Le plaisir c'est finalement très psychologique et dépend pas mal de ton état d'esprit.

 

 Si je détaille tout ça c'est pour que tu comprennes comment le corps fonctionne et qu'une personne excisée reste une personne. Pas une victime, pas une "femme incomplète", pas un stéréotype.

Oui, les mutilations génitales existent et sont à bannir, elles sont une pratique patriarcale qui causent des souffrances, mais comme toute pratique injuste pourquoi les femmes devraient-elles en porter les stigmates sociaux ?

confiance

Il est déjà difficile d'accepter son corps et ses particularités, ça l'est d'autant plus lorsque le monde juge tes mutilations.

Comme chaque corps, chaque sexe existe et est légitime dans son existence.
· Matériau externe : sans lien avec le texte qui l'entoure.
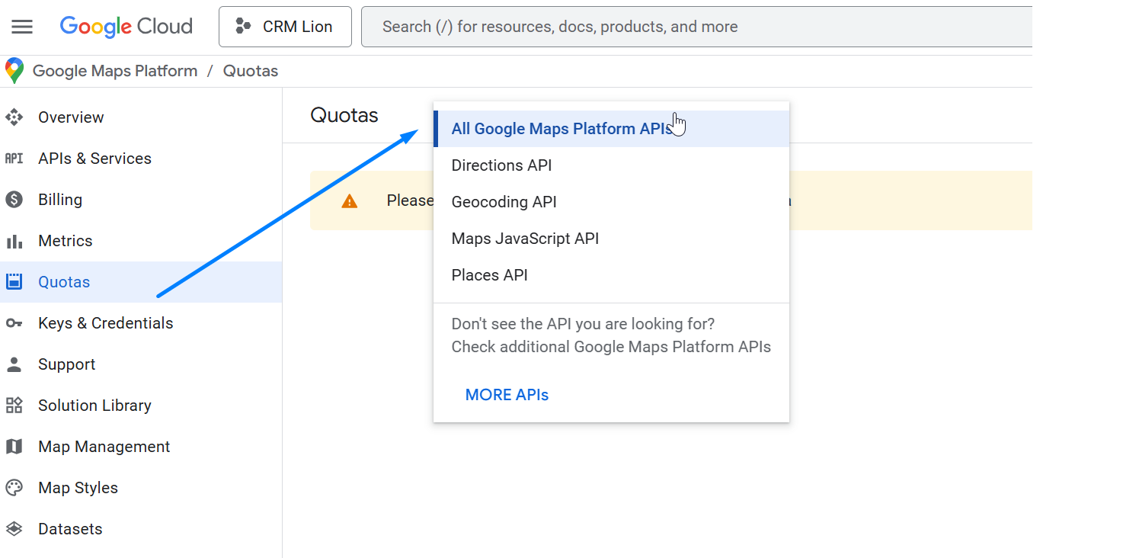Open Solution Library in sidebar
This screenshot has height=558, width=1139.
pos(94,406)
Qu'il soit mutilé ou non, un sexe est un sexe. Il appartient à quelqu'un, fait parti de cette personne. S'il existe c'est qu'il est normal. Pas "moins" ou "horrible", juste lui.

 

"Vous savez, la sexualité c'est un apprentissage"
Jeanne Diaw

Et parce que la parole des concernées est importante je vous laisse avec ces témoignages qui parlent du plaisir...

Un corps c'est tout un monde

Être excisée et jouir, c'est possible

La sexualité des lesbiennes excisées

...Ainsi que ce dossier d'Amandine Gay (afroféministe et réalisatrice d'Ouvrir la Voix)
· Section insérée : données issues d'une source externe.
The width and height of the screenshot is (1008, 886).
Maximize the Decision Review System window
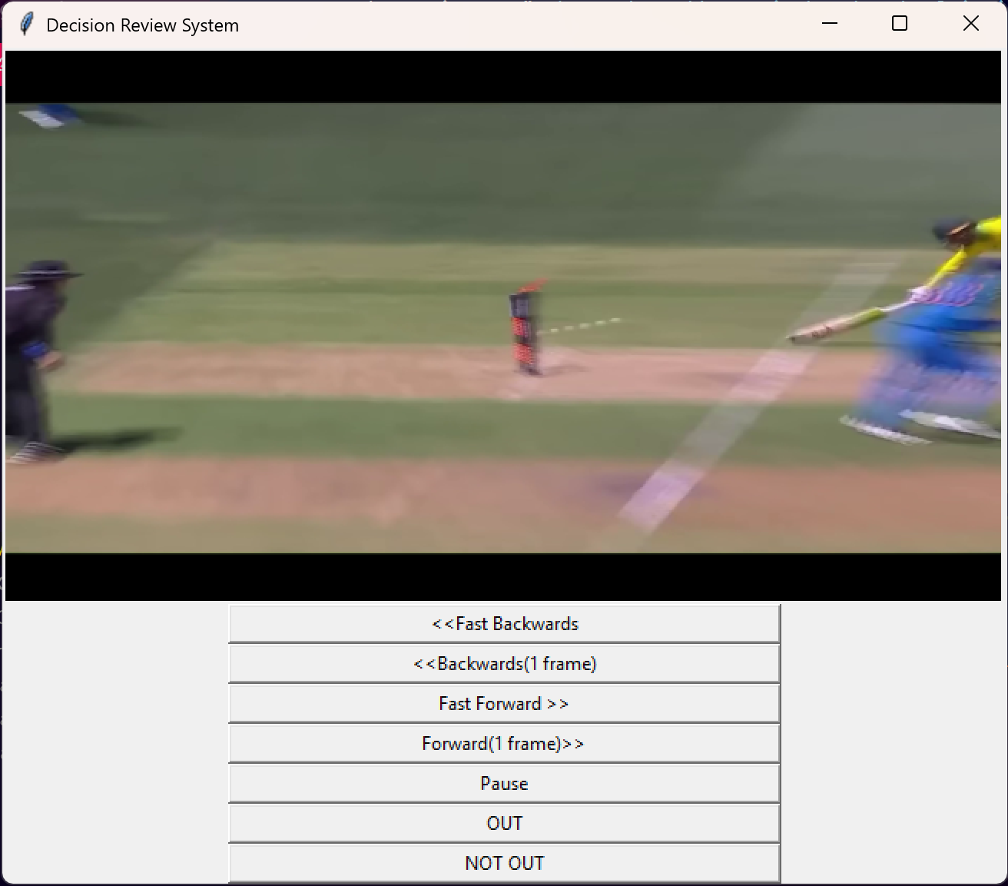[900, 25]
Le discours sur l'excision doit changer

 

Note de l'autrice : J'ai consicence que c'est un sujet compliqué, si je prend le risque d'en parler c'est justement pour tenter de déconstruire les clichés autour de l'excision, c'est d'ailleurs pour ça que je me base beaucoup sur l'aspect fonctionnel, puis social. Je ne veux en aucun cas donner de leçon, mais justement traiter aussi des personnes exicisées parce qu'elles sont comme tout le monde ! Ce qui correspond à la visée inclusive de mon blog.
C'est ma petite pierre que j'apporte, ce sont surtout à mes consoeurs et confrères blanch·es que je m'adresse, pour qu'iels aussi se renseigent en écoutent la parole des concerné·es et ne stigmatisent plus.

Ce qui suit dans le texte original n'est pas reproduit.